Who rated this post

Dear @PhoneBoy and @Teams

I have been facing this issue for long time. Actually i have two image to show you as a case

Case : Image 1 

On the first image the traffic is seen as accept by rule 21.1 with the reason Connection terminated before detection: Insufficient data passed. To learn more see sk113479.

This traffic is also match on rule 21.2 which is a accept rule on port 80.

Results: The connection was block even though there is a accept policy rule 21.2 for this traffic.

 Case : Image 2 

On the Second image the traffic is seen as drop by rule Sub Cleanup Rule with the reason Connection terminated before detection: Insufficient data passed. To learn more see sk113479.

This traffic is also match on Sub-Cleanup Rule which is a drop rule for unmatched traffic.

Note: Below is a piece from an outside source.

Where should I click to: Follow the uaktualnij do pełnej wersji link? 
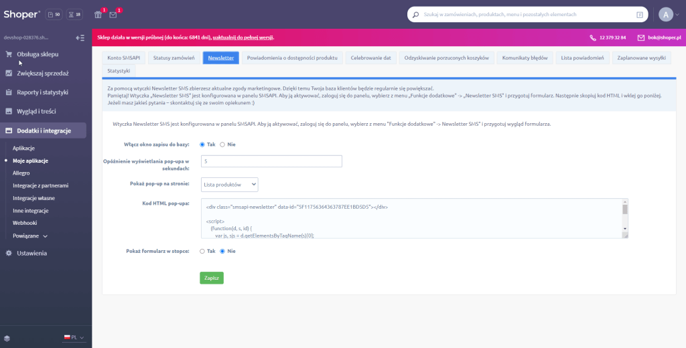tap(243, 37)
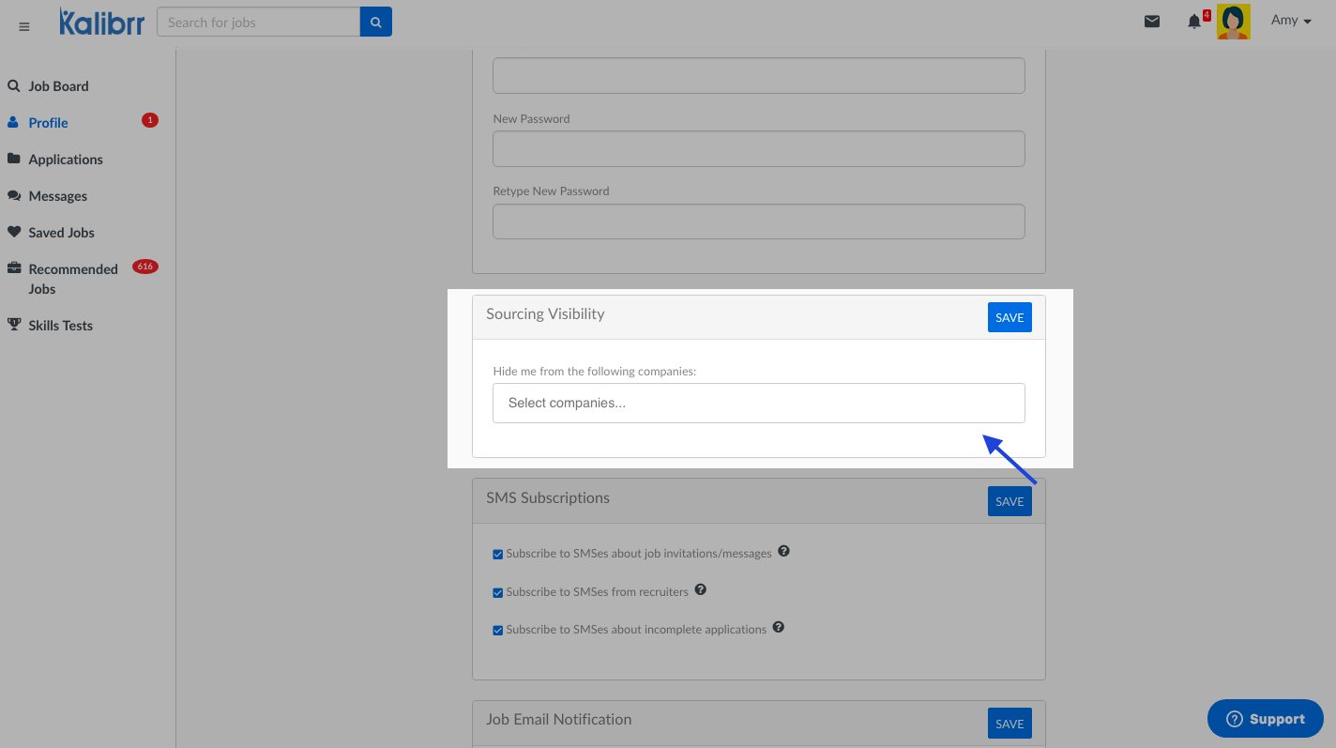
Task: Click help icon beside job invitations/messages
Action: [x=783, y=552]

Results: The connection was block by the Sub Cleanup Rule but unfortunately we can see the traffic is being passed and is allowed on the core firewall where there is the policy for this traffic. 

Conclusion: 

Can you Please explain me what does Connection terminated before detection: Insufficient data passed. To learn more see sk113479 means. This reason is seen on both accept and drop logs and when it says accept the traffic is actually still block and when it say drop by external firewall the same traffic is seen as allow in internal firewall with the same checkpoint vendor firewall. What kind of this behavior it is i really can't understand. i have verify all the policy rule and the traffic, all the source ip and destination ip and the service port is the same. Also have latest hotfix installed for r80.20.

@PhoneBoy  Need your help to understand this. there might be some explanation or solution for this.